4 Cassiopeiae is a red giant in the northern constellation of Cassiopeia, located approximately 790 light-years away from the Sun. It is visible to the naked eye as a faint, red-hued star with a baseline apparent visual magnitude of 4.96. At the distance of this system, its visual magnitude is diminished by an extinction of 0.56 due to interstellar dust. This system is moving closer to the Earth with a heliocentric radial velocity of −39 km/s.

An evolved red giant star, currently on the asymptotic giant branch, 4 Cassiopeiae has a stellar classification of M2− IIIab. It is a suspected variable star of unknown type with a brightness that varies from visual magnitude 4.95 down to 5.00.

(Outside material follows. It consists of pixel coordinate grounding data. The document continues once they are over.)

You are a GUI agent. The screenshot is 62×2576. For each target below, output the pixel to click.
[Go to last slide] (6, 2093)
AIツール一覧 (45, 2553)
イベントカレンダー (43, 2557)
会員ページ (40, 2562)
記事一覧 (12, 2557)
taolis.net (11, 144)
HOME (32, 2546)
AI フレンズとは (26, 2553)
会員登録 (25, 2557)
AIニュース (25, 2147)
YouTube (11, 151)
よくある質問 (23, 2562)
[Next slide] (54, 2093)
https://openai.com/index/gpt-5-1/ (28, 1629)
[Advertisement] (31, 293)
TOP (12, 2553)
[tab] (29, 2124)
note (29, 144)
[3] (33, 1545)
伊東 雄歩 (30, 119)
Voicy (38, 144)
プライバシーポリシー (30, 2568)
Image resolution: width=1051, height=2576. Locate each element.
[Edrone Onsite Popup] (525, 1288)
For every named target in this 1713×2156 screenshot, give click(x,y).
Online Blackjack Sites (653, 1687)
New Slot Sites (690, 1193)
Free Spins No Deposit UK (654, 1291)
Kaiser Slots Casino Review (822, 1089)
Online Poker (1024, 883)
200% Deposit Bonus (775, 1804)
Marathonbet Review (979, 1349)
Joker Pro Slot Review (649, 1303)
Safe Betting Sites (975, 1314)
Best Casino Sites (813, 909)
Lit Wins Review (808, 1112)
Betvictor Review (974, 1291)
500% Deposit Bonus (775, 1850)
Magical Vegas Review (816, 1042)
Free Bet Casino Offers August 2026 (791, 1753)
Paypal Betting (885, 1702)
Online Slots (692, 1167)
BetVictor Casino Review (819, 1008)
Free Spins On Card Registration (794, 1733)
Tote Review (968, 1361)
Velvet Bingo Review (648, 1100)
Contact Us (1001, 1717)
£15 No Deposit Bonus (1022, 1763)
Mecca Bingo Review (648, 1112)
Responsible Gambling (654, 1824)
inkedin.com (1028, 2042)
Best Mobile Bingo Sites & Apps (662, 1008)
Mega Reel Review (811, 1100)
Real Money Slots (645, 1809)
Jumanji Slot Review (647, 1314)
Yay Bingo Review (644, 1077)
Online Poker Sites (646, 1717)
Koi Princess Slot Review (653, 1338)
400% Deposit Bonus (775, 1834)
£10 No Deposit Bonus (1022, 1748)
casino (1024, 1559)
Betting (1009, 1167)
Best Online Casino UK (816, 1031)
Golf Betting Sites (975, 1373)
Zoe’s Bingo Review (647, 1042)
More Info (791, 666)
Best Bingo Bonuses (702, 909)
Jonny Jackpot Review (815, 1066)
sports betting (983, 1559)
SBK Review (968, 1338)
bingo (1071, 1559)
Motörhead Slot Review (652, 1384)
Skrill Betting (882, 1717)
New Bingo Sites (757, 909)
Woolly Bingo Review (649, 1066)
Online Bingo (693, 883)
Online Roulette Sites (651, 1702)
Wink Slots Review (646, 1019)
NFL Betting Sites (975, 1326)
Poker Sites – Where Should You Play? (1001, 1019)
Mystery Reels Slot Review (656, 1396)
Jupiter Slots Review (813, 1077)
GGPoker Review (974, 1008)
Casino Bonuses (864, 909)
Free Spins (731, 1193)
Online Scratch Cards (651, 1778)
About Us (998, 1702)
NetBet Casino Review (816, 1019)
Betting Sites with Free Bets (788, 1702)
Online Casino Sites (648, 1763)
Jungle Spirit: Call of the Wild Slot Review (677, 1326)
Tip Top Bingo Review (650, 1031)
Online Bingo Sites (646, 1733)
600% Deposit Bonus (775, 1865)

Multiple star catalogues list a number of companions to 4 Cassiopeiae, all unrelated stars at different distances. As of 2011, the magnitude 9.88 component B lay at an angular separation of 96.10 arcsecond along a position angle of 226° relative to the primary. Components C, E, F, and G are all fainter and more than two arc-minutes from 4 Cassiopeiae, and components C and G are themselves close doubles.

4 Cassiopeiae is 40' north of the open cluster Messier 52, near the constellation border with Cepheus, although it is not a member of the cluster.